À l’attention de Monsieur Bernard Fixot
Monsieur,
Je ne vous raconterai pas de salades : je n’avais pas une
très grande idée des livres de monsieur Guillaume Musso, sans avoir pris la
peine d’en lire un, ce qui est mal. Ce jeune auteur “passionné de littérature”
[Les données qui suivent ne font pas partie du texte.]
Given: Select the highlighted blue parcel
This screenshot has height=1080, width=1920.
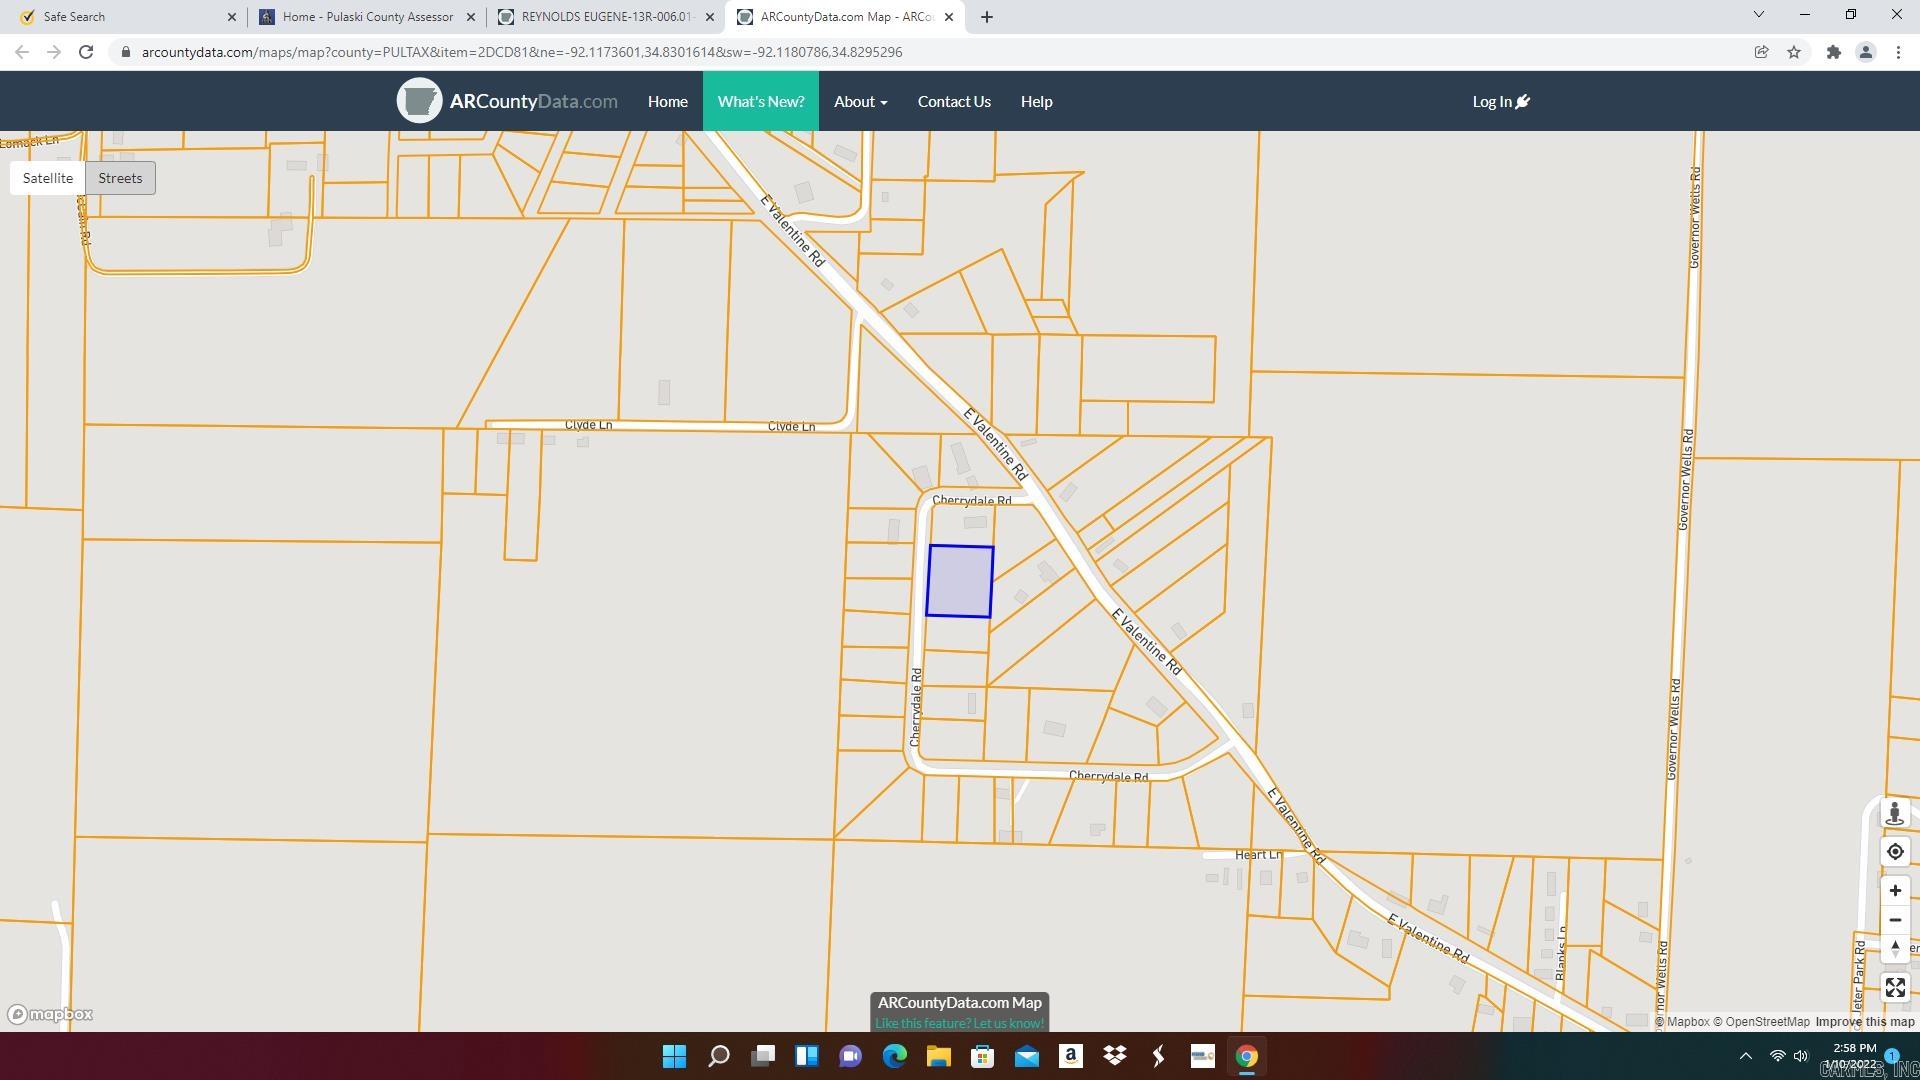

souffre sans doute de ces terribles a priori et on le comprend. Or j’ai eu
tantôt l’occasion de feuilleter son roman intitulé Sauve-moi, paru en
2005 et dont il s’est vendu, dit-on, plus de deux millions d’exemplaires. Force
m’est de reconnaître que c’est encore plus mauvais que je ne pensais, et que
je ne puis lire désormais sans ricaner, dans un article du Figaro consacré à
votre poulain :
"Le travail sur le texte. Guillaume Musso s'inscrit
parfaitement dans cette rude école Fixot. Car il faut accepter de travailler et
de travailler encore sur le texte."
Monsieur, c’est une plaisanterie et je sais de quoi je
parle. Depuis près d’une dizaine d’années, j’ai l’honneur contestable de
travailler, en qualité de rewriter, pour le compte d’une maison bien connue
spécialisée dans la romance à l’eau de rose. J’estime peu ce genre mais
j’applique tout mon zèle et ma conscience professionnelle, la seule forme de
conscience valable selon certains, à faire en sorte que ces romans écrits à la
chaîne, et traduits de même, paraissent au pays de Molière dans un français
correct. Quelle ne fut pas ma surprise de lire, en tête de la deuxième page de Sauve-moi :
"Juliette
lança un bras aléatoire vers la table de nuit qui projeta le radio-réveil sur
le sol."
Cette phrase, un rewriter digne de ce nom ne l’aurait pas
laissée passer. J’en conclus logiquement que votre correcteur — car je ne peux
imaginer que vous n’en employez pas un — est un
jean-foutre et un incompétent. La maladresse de la construction vous aura sauté
aux yeux : tel que c’est écrit, on est en droit de penser que c’est la table de nuit qui a projeté le
radio-réveil sur le sol. Une telle interprétation est exclue, sans même parler
de réalisme, car la suite du texte n’accorde à cette table de nuit aucun rôle
particulier : elle n’est clairement pas douée de vie. Il eût été pourtant si
facile ― scandaleusement
facile, même ― d’écrire :
Juliette lança vers la table de nuit un bras
aléatoire qui projeta le radio-réveil sur le sol.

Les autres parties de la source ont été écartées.